• _WORK INSTRUCTION_: What you return should match the records below exactly.

• _INPUT RECORDS_:
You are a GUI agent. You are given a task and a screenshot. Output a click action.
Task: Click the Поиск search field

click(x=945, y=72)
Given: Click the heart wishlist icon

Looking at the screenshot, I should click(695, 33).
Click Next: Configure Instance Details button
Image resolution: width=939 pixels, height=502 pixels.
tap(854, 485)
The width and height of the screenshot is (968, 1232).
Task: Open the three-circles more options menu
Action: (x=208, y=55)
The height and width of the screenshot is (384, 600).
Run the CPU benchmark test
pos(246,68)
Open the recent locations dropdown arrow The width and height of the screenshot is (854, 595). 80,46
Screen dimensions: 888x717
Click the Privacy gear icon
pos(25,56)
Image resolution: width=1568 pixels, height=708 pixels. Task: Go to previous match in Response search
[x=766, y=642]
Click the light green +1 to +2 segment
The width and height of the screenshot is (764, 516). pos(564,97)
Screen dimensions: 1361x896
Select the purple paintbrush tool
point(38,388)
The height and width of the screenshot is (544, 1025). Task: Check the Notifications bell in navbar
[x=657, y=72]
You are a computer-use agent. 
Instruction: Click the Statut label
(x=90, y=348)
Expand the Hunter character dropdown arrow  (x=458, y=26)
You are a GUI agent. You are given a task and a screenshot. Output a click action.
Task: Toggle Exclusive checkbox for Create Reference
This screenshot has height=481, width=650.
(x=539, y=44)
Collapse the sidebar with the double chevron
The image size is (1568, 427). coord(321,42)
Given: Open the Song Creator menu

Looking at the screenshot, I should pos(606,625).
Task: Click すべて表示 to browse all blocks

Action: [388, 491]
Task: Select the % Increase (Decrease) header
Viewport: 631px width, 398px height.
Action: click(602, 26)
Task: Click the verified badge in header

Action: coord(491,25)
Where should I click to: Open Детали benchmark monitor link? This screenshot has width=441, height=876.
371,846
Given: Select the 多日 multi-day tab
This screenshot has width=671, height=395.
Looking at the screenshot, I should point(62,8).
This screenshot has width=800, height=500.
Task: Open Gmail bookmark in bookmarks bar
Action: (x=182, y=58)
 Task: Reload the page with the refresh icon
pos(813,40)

• _YOUR SOLUTION_:
You are a GUI agent. You are given a task and a screenshot. Output a click action.
Task: Click the Поиск search field

click(x=945, y=72)
Given: Click the heart wishlist icon

Looking at the screenshot, I should click(695, 33).
Click Next: Configure Instance Details button
Image resolution: width=939 pixels, height=502 pixels.
tap(854, 485)
The width and height of the screenshot is (968, 1232).
Task: Open the three-circles more options menu
Action: (x=208, y=55)
The height and width of the screenshot is (384, 600).
Run the CPU benchmark test
pos(246,68)
Open the recent locations dropdown arrow The width and height of the screenshot is (854, 595). 80,46
Screen dimensions: 888x717
Click the Privacy gear icon
pos(25,56)
Image resolution: width=1568 pixels, height=708 pixels. Task: Go to previous match in Response search
[x=766, y=642]
Click the light green +1 to +2 segment
The width and height of the screenshot is (764, 516). pos(564,97)
Screen dimensions: 1361x896
Select the purple paintbrush tool
point(38,388)
The height and width of the screenshot is (544, 1025). Task: Check the Notifications bell in navbar
[x=657, y=72]
You are a computer-use agent. 
Instruction: Click the Statut label
(x=90, y=348)
Expand the Hunter character dropdown arrow  (x=458, y=26)
You are a GUI agent. You are given a task and a screenshot. Output a click action.
Task: Toggle Exclusive checkbox for Create Reference
This screenshot has height=481, width=650.
(x=539, y=44)
Collapse the sidebar with the double chevron
The image size is (1568, 427). coord(321,42)
Given: Open the Song Creator menu

Looking at the screenshot, I should pos(606,625).
Task: Click すべて表示 to browse all blocks

Action: [388, 491]
Task: Select the % Increase (Decrease) header
Viewport: 631px width, 398px height.
Action: click(602, 26)
Task: Click the verified badge in header

Action: coord(491,25)
Where should I click to: Open Детали benchmark monitor link? This screenshot has width=441, height=876.
371,846
Given: Select the 多日 multi-day tab
This screenshot has width=671, height=395.
Looking at the screenshot, I should point(62,8).
This screenshot has width=800, height=500.
Task: Open Gmail bookmark in bookmarks bar
Action: (x=182, y=58)
 Task: Reload the page with the refresh icon
pos(813,40)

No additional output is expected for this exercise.